According to a recent article published by Reuters, the World Bank is working with other development finance institutions to raise some $500 million to modernise weather and flood forecasting services in Africa. Why is this such a priority? According to World Meteorological Organization figures, 90% of natural disasters in sub-Saharan Africa in the past decade were climate or weather-related. More recently, flooding has devastated some southern African countries such as Malawi and Mozambique, both of which have suffered severe damage to homes, crops, and infrastructure, not to mention the loss of hundreds of lives.

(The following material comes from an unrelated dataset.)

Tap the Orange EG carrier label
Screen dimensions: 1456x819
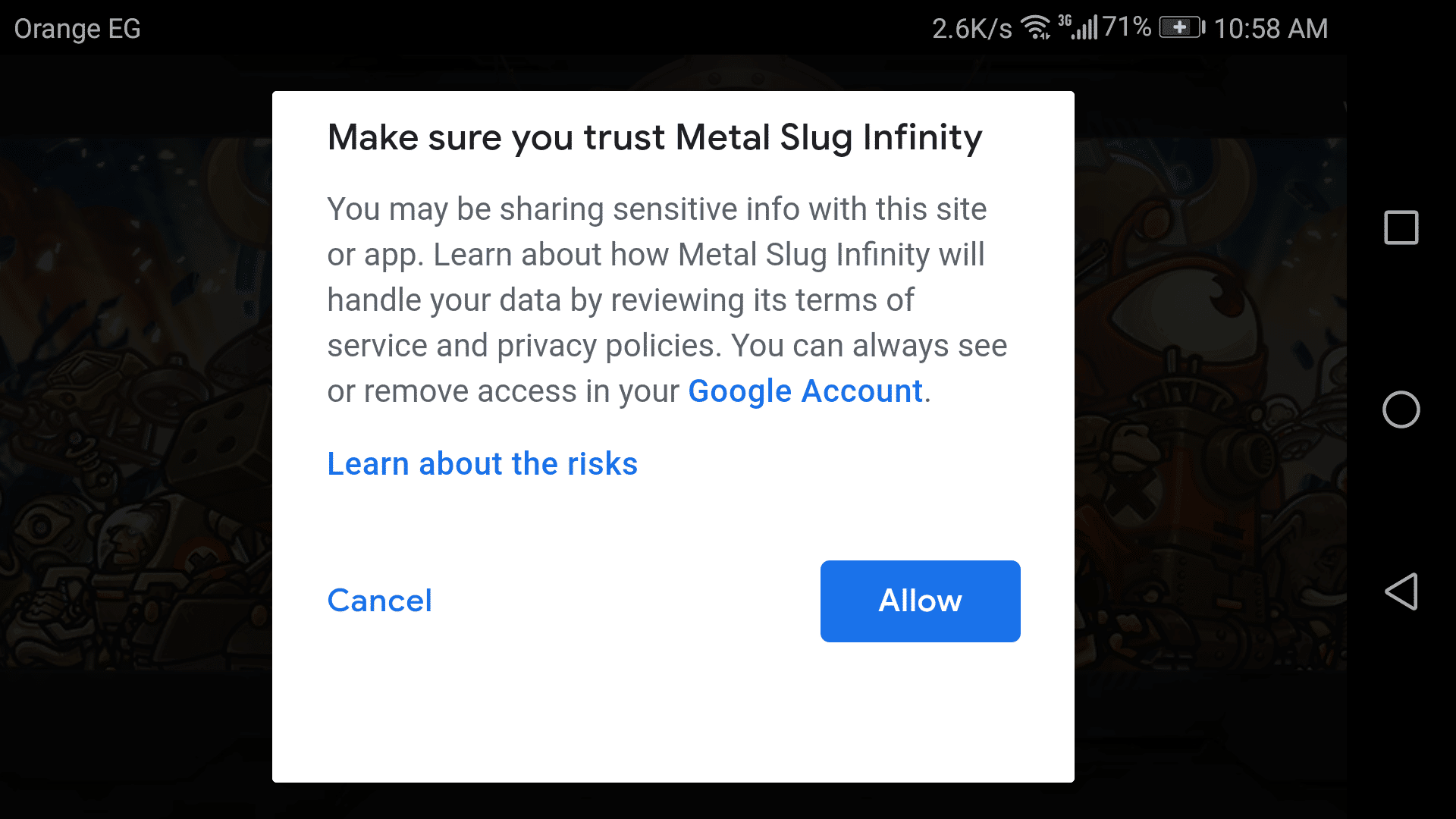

The aftermath of the floods does not look promising either. Fears of cholera outbreaks along with malaria are very real. Without shelter, or clean water, mosquitoes multiply. And as Mandinda Zungu, Programs Coordinator for Catholic Development Commission in Malawi reports to BBC News, cholera can be described as “a ticking time bomb: ‘Because pipes are blocked or destroyed, clean water supplies are cut off," she explains. ‘People are bathing in streams then drinking the same water further down. They are going to the toilet in fields, which, when it rains, spreads into the rivers.”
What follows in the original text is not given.